I have been poking around the couple of days about and have found a
couple of post about engineers implementing multi-processor systems. I
would say have of them sounded like student projects. If anybody has
implemented multi-processors systems I would like to hear about their
experiences and any after thoughts from the experience. Since a lot of
this is still new to me, I'm still at the steep part of the learning
curve, I would appreciate if anybody has any projects that they can
share with me.

Derek

Wierd story, been along time since I went to junk stores, l used to buy
Plasma display tubes, TTL & cmos rams 20yrs ago but after getting into
VLSI (at Inmos on the Transputer) never actually built anything outside
the chip. But FPGAs allow an old VLSI guy without his own fab to do
something only a company with a Fab could do 5-10yrs ago.

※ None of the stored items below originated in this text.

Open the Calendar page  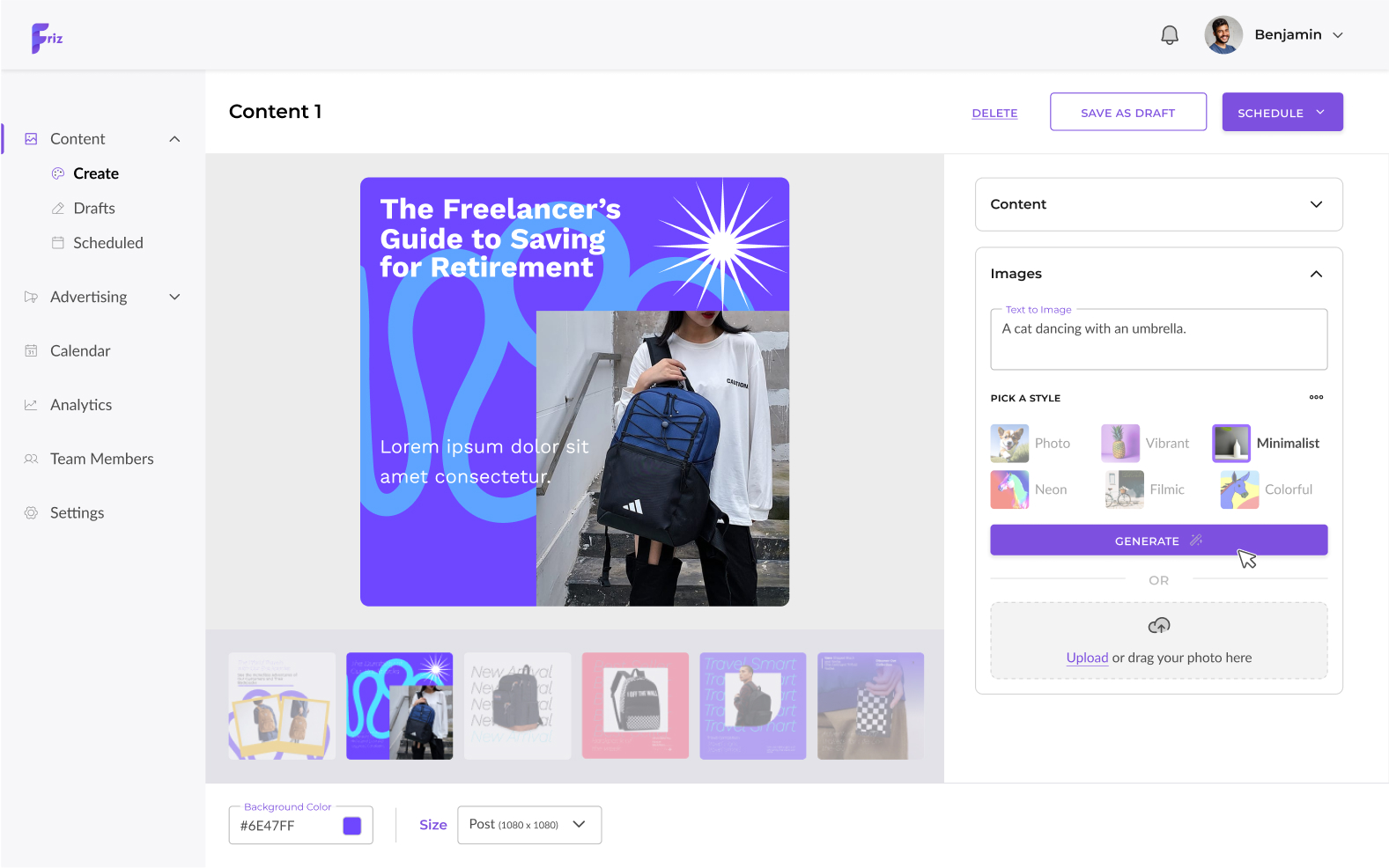click(x=80, y=351)
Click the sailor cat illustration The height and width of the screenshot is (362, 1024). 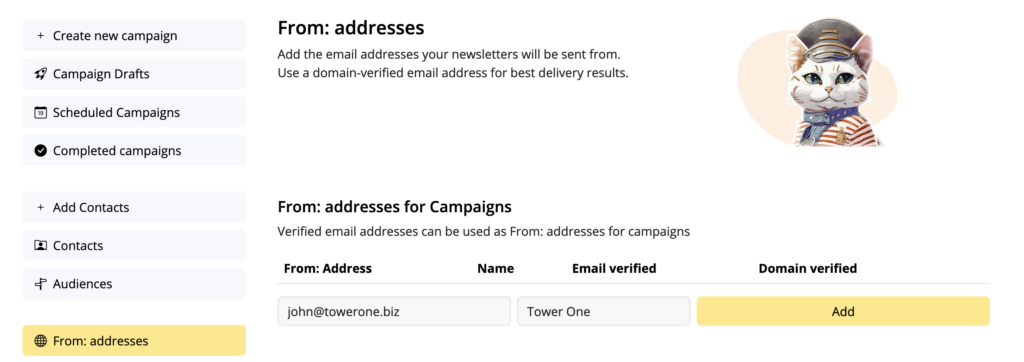820,82
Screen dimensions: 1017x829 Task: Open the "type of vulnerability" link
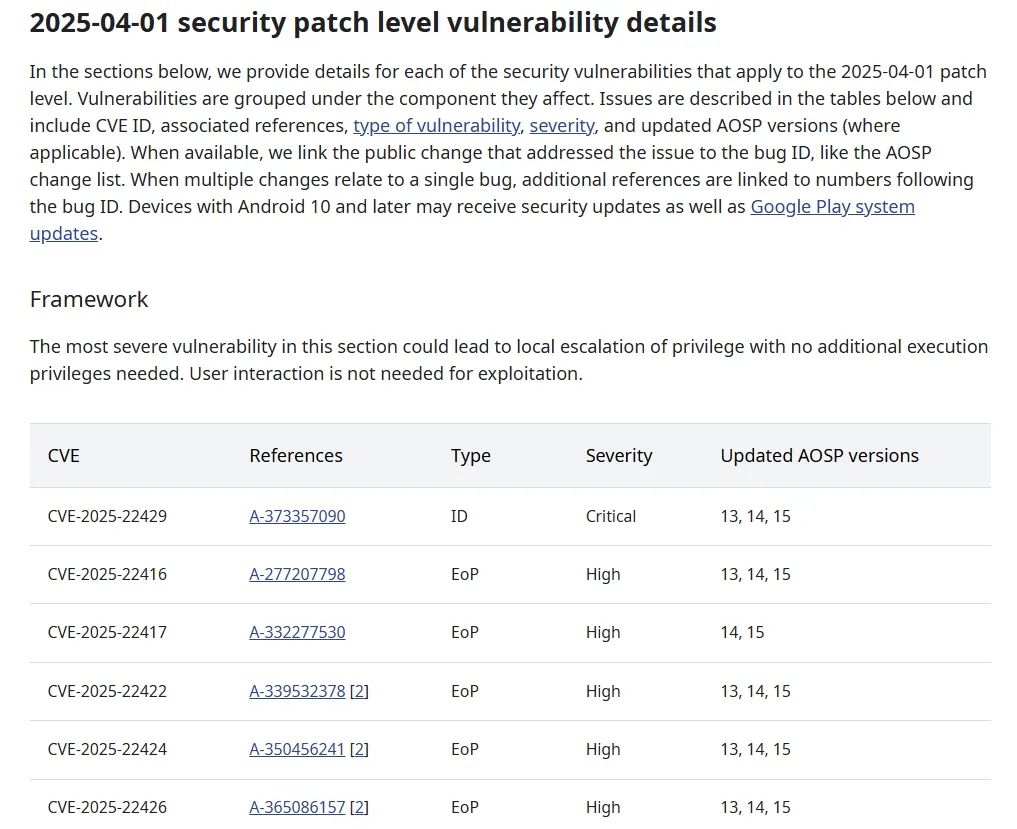(x=436, y=126)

I contemplated trying to turn MicroBlaze and perhaps Nios into
Transputer replacements by adding on extra HW but came away thinking it
would be better to start over with sail set in the right direction day
1. The benchmarks posted in the "NiosII Vs MicroBlaze thread" for Leon,
MicroBlaze & Opencores 1200 would seem to justify my pt but I am not
complete yet.

Good luck with your MPP endevours too!

regards

johnjakson at usa dot com

The Transputer Will be back (T2 movie)

JJ wrote:
> Wierd story, been along time since I went to junk stores, l used to buy > Plasma display tubes, TTL & cmos rams 20yrs ago but after getting into > VLSI (at Inmos on the Transputer) never actually built anything outside > the chip. But FPGAs allow an old VLSI guy without his own fab to do > something only a company with a Fab could do 5-10yrs ago. > > I contemplated trying to turn MicroBlaze and perhaps Nios into > Transputer replacements by adding on extra HW but came away thinking it > would be better to start over with sail set in the right direction day > 1. The benchmarks posted in the "NiosII Vs MicroBlaze thread" for Leon, > MicroBlaze & Opencores 1200 would seem to justify my pt but I am not > complete yet. > > Good luck with your MPP endevours too! > > regards > > johnjakson at usa dot com > > The Transputer Will be back (T2 movie) >
speaking of transputers, does enough documentation exist to accurately reproduce them in a fpga?
Yes sort of, see see the comp.sys.transputer NG

FPGA thread status (Rams post), at the last Wotug conf Tanaka etc
reported on a 24MHz near complete T425 clone cycle similar design, no
timer though, no FPU ofcourse. Its their 1st step to understanding a
new direction to build TP style design. I  decided to skip this step,
Occam capable cpus don't need to look like the old stack design and
shouldn't for perf reasons.

http://www.wotug.org/cpa2004/papers/361-tanaka.pdf

Interesting read anyway. A few months ago on another TP thread, another
student said he would do the same thing, but reverse engineering takes
alot of resources that Tanaka had at his Uni.

regards

johnjakson at usa dot com

JJ wrote:
> Yes sort of, see see the comp.sys.transputer NG > > FPGA thread status (Rams post), at the last Wotug conf Tanaka etc > reported on a 24MHz near complete T425 clone cycle similar design, no > timer though, no FPU ofcourse. Its their 1st step to understanding a > new direction to build TP style design. I decided to skip this step, > Occam capable cpus don't need to look like the old stack design and > shouldn't for perf reasons. > > http://www.wotug.org/cpa2004/papers/361-tanaka.pdf > > Interesting read anyway. A few months ago on another TP thread, another > student said he would do the same thing, but reverse engineering takes > alot of resources that Tanaka had at his Uni. > > regards > > johnjakson at usa dot com >
Thanks, ill have to keep an eye out there.. I have an old Buchsbaum book that discusses 'current' technology CPU's ( current when i bought the thing ) and it also discussed the Transputer T800, but it never did seem to have enough detail to recreate it.. Back then i was going to do it in a 8051 ( yes, i know about speed issues ) since FPGAs really didnt exist yet...
Seems like you like Transputers as well.
In my master thesis I built transputer boards and liked the hardware.
Occam was a bit weird but functional for the purpose.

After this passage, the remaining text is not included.